VINCENZO SAMMARTANO – Uno degli effetti diretti del conflitto Russia Ucraina è, insieme al caro energia, anche il rischio di approvvigionamento energetico per il fabbisogno nazionale.

Il conflitto mette a nudo l’ipocrisia tutta italiana, capace di demolire qualsiasi proposta reale e di prediligere invece soluzioni non supportate dall’ingegneria o dall’economia.
Paghiamo le visioni utopistiche degli ambientalisti ultra ortodossi. Quelli che le pale eoliche rovinano il paesaggio. Quelli che, basta con le trivellazioni, però nel mar Adriatico i croati ringraziano. Quelli che il nucleare no, però importiamo energia nucleare dalla Francia. Quelli dei no ai rigassificatori la cui mancanza ha di fatto legato il nostro fabbisogno energetico al gas russo.
Prima di questa illogica guerra, l’Italia si preparava ad affrontare un epocale transizione energetica partendo da una posizione di estrema debolezza: l’Italia importa la maggior parte del fabbisogno energetico dall’estero. A peggiorare la situazione, la distribuzione dei fornitori: il 40% del gas che importiamo è russo.

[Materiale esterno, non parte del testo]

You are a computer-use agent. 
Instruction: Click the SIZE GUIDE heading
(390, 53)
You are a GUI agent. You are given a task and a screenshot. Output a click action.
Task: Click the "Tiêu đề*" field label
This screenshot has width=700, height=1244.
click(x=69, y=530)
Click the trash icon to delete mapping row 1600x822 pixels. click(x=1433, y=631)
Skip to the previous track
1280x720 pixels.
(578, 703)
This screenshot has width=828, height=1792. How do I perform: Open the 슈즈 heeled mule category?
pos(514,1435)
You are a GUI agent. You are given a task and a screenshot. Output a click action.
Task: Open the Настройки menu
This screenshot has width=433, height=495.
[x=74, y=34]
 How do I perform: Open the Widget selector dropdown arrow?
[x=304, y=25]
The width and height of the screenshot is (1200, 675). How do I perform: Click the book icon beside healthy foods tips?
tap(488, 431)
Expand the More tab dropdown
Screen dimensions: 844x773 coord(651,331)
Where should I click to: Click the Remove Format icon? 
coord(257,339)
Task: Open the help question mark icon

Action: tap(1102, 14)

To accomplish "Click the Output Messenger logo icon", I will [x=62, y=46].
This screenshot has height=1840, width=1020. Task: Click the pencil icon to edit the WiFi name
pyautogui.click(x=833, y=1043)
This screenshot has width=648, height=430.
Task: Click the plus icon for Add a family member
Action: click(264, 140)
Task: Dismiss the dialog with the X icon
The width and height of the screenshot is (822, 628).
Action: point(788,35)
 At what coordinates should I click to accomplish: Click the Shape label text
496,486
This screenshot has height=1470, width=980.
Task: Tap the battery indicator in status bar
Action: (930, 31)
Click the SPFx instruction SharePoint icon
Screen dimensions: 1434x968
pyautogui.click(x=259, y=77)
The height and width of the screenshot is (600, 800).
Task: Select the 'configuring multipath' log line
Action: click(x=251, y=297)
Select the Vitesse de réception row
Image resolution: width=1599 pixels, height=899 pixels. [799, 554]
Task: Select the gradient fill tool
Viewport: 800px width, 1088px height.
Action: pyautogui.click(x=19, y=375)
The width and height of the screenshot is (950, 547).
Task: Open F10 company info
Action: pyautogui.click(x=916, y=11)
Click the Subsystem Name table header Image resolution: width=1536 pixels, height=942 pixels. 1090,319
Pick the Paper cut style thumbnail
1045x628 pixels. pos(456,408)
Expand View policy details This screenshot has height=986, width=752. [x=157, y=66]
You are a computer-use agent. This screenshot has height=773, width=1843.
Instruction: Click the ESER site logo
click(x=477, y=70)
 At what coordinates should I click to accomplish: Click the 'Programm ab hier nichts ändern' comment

Dopo lo scoppio della guerra il panico. E se la Russia decidesse di fermare l’esportazione del gas? Non è una possibilità remota, infatti il governo ha ben pensato di riattivare le centrali a carbone (con buona pace del riscaldamento globale) e allo stesso tempo di cercare di aumentare il flusso di gas che arriva in Italia dall’Algeria e dalla Tunisina passando per Mazara del Vallo e dalla Libia con il gasdotto che passa da Gela.
Un modo per gestire la crisi, differenziando i paesi fornitori di gas, potrebbe essere l’uso del gas naturale liquefatto (gnl). Il gas naturale viene estratto allo stato gassoso, poi viene compresso, diventa liquido e può essere trasportato tramite apposite navi. Arrivato a destinazione, il gas viene trasferito negli impianti di rigassificazione (passa dallo stato liquido allo stato gassoso) e messo in rete. Qatar, Nigeria, Angola, Mozambico alcuni dei possibili fornitori.
Ma l’ipocrisia italiana ha bloccato la realizzazione di 3 rigassificatori. Due in Sicilia ed uno in Puglia. Ne abbiamo solo 3 e questa limitata capacità di rigassificazione è garantita degli impianti di Panigaglia, Rovigo e Livorno.
Questa riflessione sul gas, dimostra che dal punto di vista energetico, avevamo già grandi difficoltà prima che scoppiasse la guerra tra Russia e Ucraina.
Adesso, chiunque ricopre cariche politiche deve necessariamente aprire un dibattito senza pregiudizi sulle fonti energetiche che l’Italia intenderà utilizzare per soddisfare il futuro fabbisogno energetico, fermo restando che siamo tutti concordi che il cambiamento climatico ci impone scelte difficili che non sono rimandabili.
Chiudo questa riflessione con un racconto. Mi trovavo a Baku, in Azerbajan. In una sera di inizio estate, ricordo che ad cena con colleghi provenienti da diverse nazioni, si discuteva di ambiente, di energia e del futuro delle fonti fossili. Ma anche di quanto difficilmente venisse percepito dal consumatore il fatto che ogni bene per essere prodotto ha bisogno di una quantità definita di energia. Che ogni volta che si va al supermercato, non si acquistano beni, ma in realtà si acquista energia in altra forma. A quel punto, uno di loro disse: sarebbe bello se insieme alla tabella delle calorie ci fosse inserita anche una tabella indicante l’energia necessaria per la produzione di quel bene bene. Alla fine pensammo che erano discorsi da ingegneri.
Invece forse non lo erano. Oggi sono più che mai convinto che se ci fosse stata una maggiore conoscenza o consapevolezza dell’impatto dell’energia sulla nostra vita, forse non ci troveremmo in queste condizioni.